This AAT decision involved Vuong, who was a member of the Equipsuper Superannuation Fund, DBA Lawyers director Daniel Butler explained.
In 2008, Vuong met Brendon Phuong Tran (‘Phuong’), who said Vuong could withdraw his super early subject to a fee of 29 per cent.
Vuong signed a blank form, which was said to be a roll-over form to Nguyen’s Superannuation Fund (‘Nguyen SMSF’). Equipsuper paid $114,697 by cheque in 2008, but the request form had the false address, allowing Phuong to deposit this payment into another person’s account, who was also named Nguyen, Mr Butler stated
“The Nguyen SMSF’s identity had been fraudulently used for this purpose – so it appeared Phuong used another person named Nguyen’s bank account and there was a complying SMSF with Nguyen in the name to allow this deception to be carried out,” Mr Butler said.

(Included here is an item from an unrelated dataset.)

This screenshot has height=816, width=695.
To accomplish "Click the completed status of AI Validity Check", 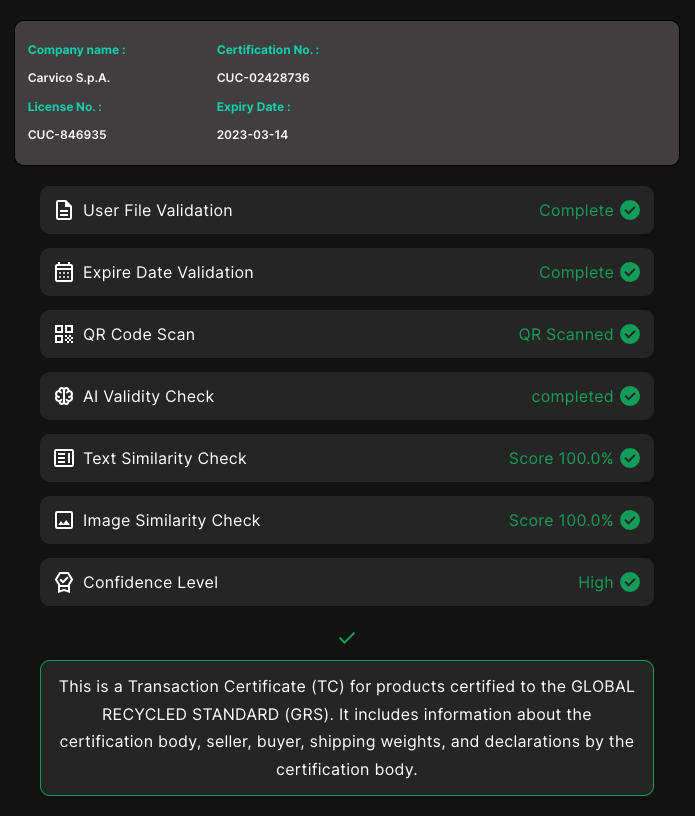I will point(572,396).
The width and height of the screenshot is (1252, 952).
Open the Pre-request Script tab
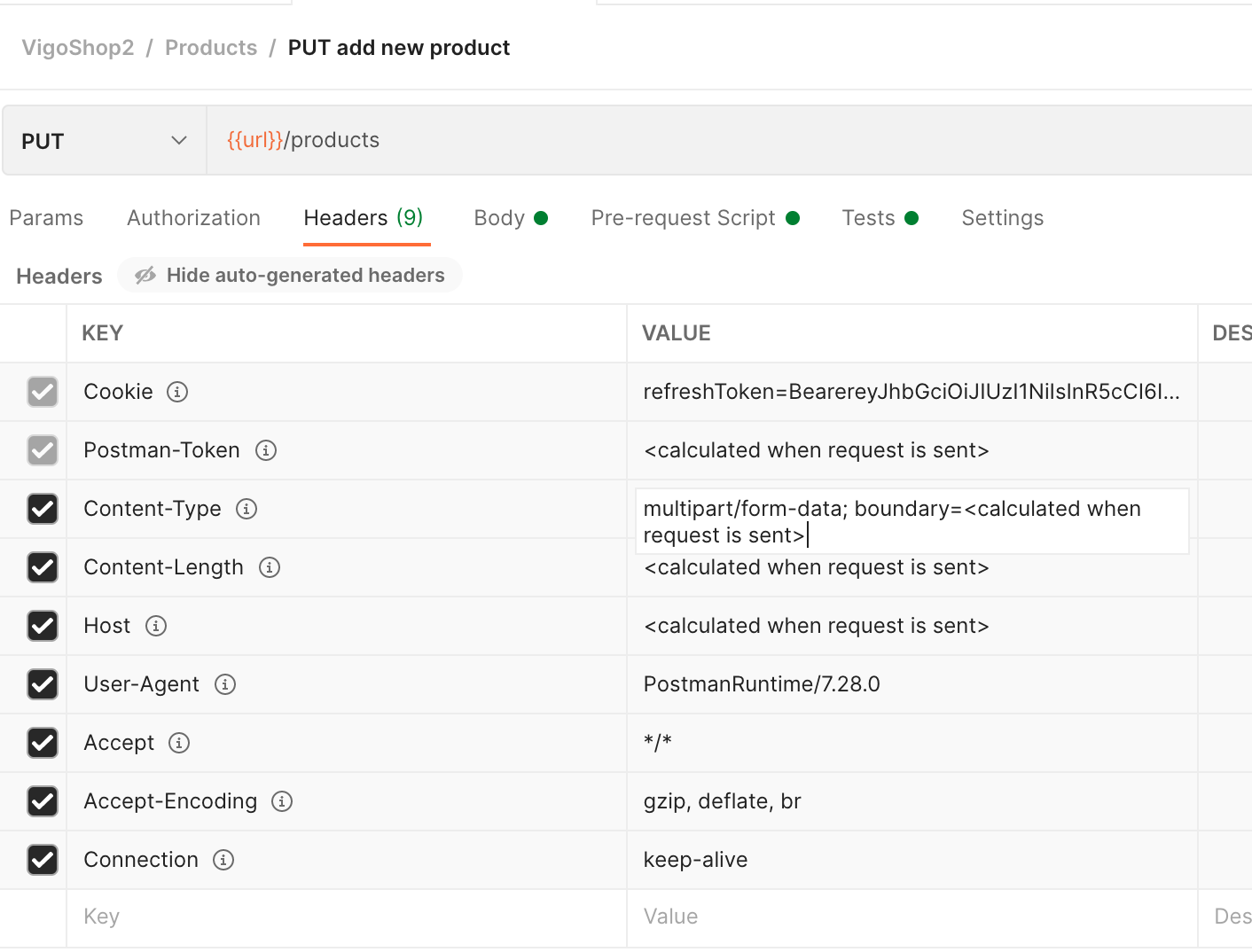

Vuong received $81,434, which was the full amount of his super rollover less the 29 per cent paid to Phuong, Mr Butler said.
Vuong’s tax agent “smelled a rat” while preparing Vuong’s 2009 tax return, Mr Butler said, saying it was unlikely it would be super but requested documentary evidence before he could disclose the $81,434 in Vuong’s tax return.
Mr Butler said Vuong did not provide such further evidence and it appears the tax agent did not follow him up as subsequent tax returns were lodged by Vuong via that tax agent without any amendment for FY 2009.
In July 2011, Mr Butler noted the ATO undertook an audit and issued an assessment for the primary tax of around $45,300 on the total superannuation withdrawn of $114,697 plus $11,325. Part of this was a 25 per cent administrative penalty for Vuong and his tax agent not taking reasonable care plus around $2,900 in shortfall interest charge.
The AAT considered that the 25 per cent penalty imposed by the ATO was appropriate, but nevertheless considered that the ATO should use its discretion to fully remit the penalty, stating:
“The Tribunal is nevertheless persuaded that the applicant [Vuong] at all times acted with honest, albeit naïve, intent. He was seeking to access his superannuation early, but by legitimate means.”
“What I found most surprising in this decision was the tax agent’s actions or lack thereof. In particular, there appeared to be no follow up activity in subsequent years,” Mr Butler said.
“I would have considered Vuong’s tax agent should have been more pro-active in seeking a proper understanding of whether the $81,434 was assessable when he initially ‘smelt a rat’ in preparing Vuong’s FY2009 tax return.
“The facts do not go far enough to make a conclusion on this point but I consider that Vuong ‘luckily escaped’ the 25 per cent penalty as failure to take reasonable care can also be imposed when your tax agent fails to take reasonable care.
“Vuong’s naivety and willingness to act honestly finally convinced the Tribunal to remit the penalty. However, a careful review of the decision, leaves you thinking that Vuong was aware of the scheme.”